Effects of Bay Y5959 on Ca2+ currents and intracellular Ca2+ in cells that have survived in the epicardial border of the infarcted canine heart.

We determined and compared the effects of the dihydropyridine agonist, Bay Y5959, on the amplitude of L-type Ca2+ currents and intracellular Ca2+ transients in epicardial cells from noninfarcted hearts (NZs) and surviving cells from the epicardial border zone of 5-day infarcted canine hearts (IZs). We determined the effects of Bay Y5959 on the L-type Ca2+ current by using single cells and a whole-cell voltage-clamp approach. To elucidate the effects of Bay Y5959 on the amplitude and time course of the spatially averaged intracellular Ca2+ transient (Ca(i)T), myocytes from the two cell groups were loaded and studied by using the Ca2+-sensitive indicator fura-2/AM. Bay Y5959 increased the amplitude of the L-type Ca2+ current in both cell groups, but peak amplitude in NZs was always greater than that in IZs.
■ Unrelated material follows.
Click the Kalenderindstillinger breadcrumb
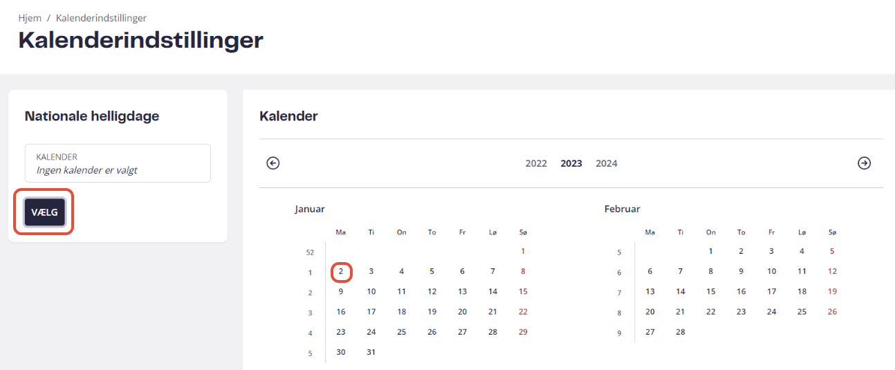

Bay Y5959 also increased Ca(i)T amplitude in both NZs and IZs and significantly accelerated the Ca(i)T time course in IZs, particularly at the faster pacing-cycle length. We suggest that the Bay Y5959 effect to restore L-type Ca2+ currents in IZs contributes to its observed antiarrhythmic effects during the reentrant ventricular tachycardias that are known to occur in the epicardial border zone of the infarcted heart.